◆ **DIRECTIONS FOR THIS TASK**: While leaving the pictures out, set down only the lines from the one with "1254x952 pixels." through the end of the records, exactly as they stand.

______________________________

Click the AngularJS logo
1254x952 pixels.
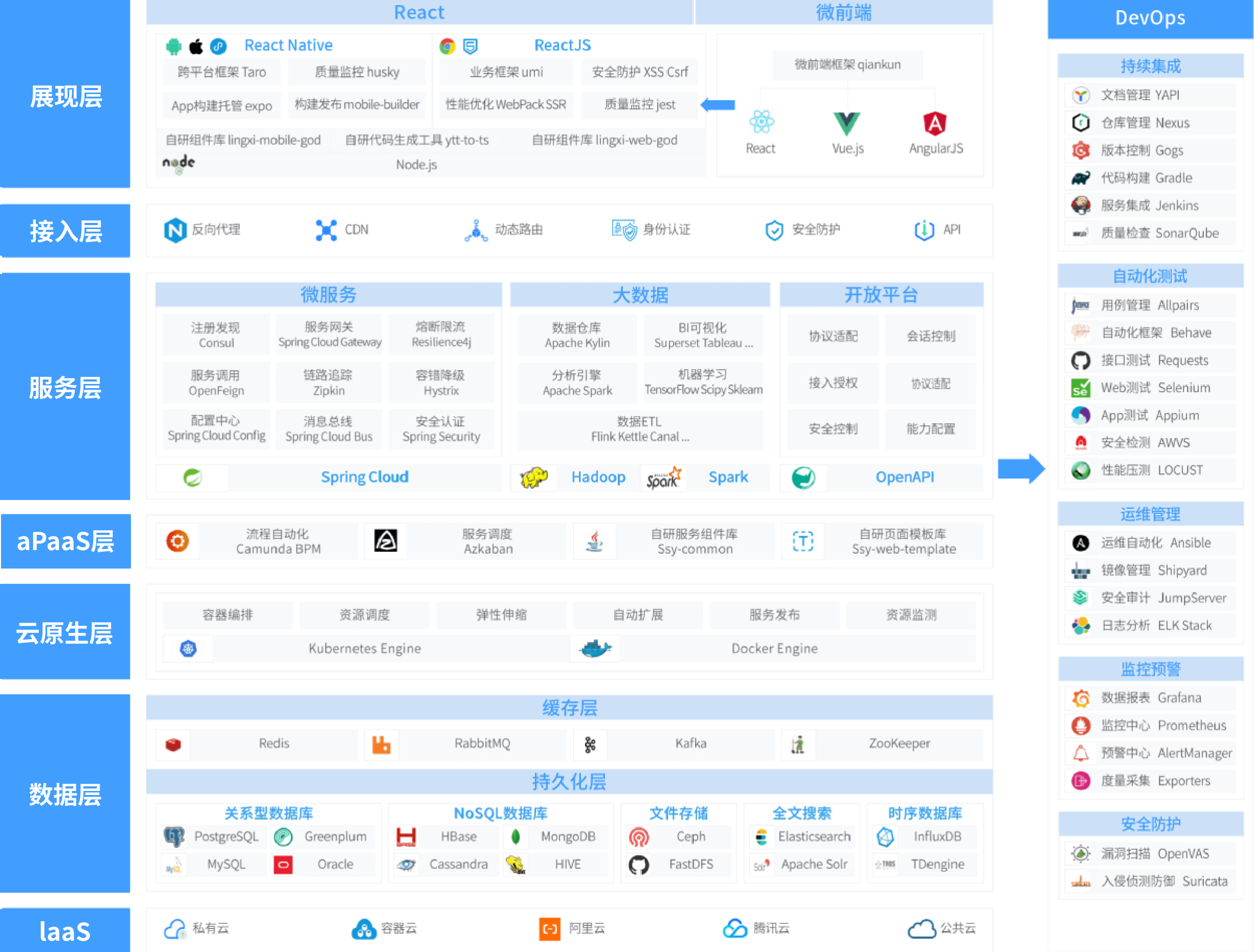click(x=935, y=123)
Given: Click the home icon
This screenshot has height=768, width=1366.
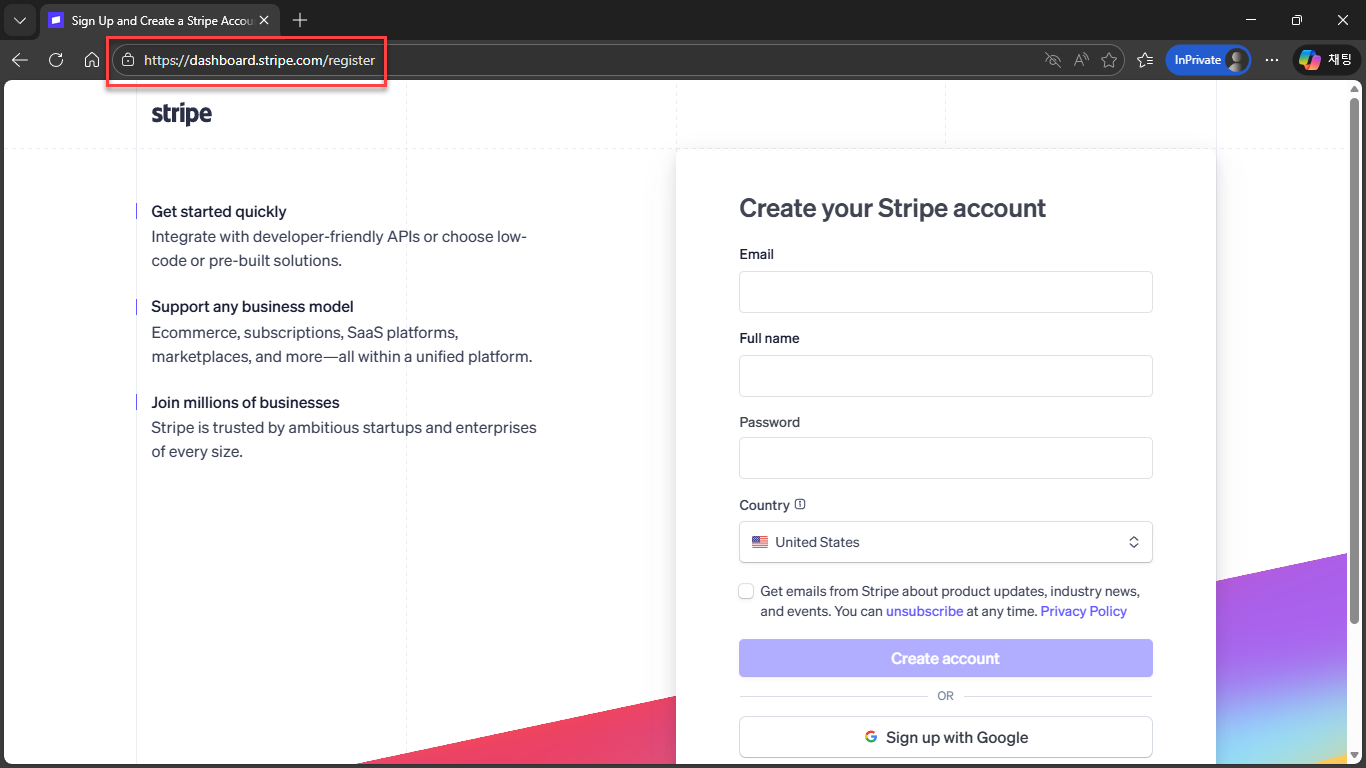Looking at the screenshot, I should (x=92, y=60).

______________________________

◆ **SOLUTION**:
1254x952 pixels.
click(x=935, y=123)
Given: Click the home icon
This screenshot has height=768, width=1366.
Looking at the screenshot, I should (x=92, y=60).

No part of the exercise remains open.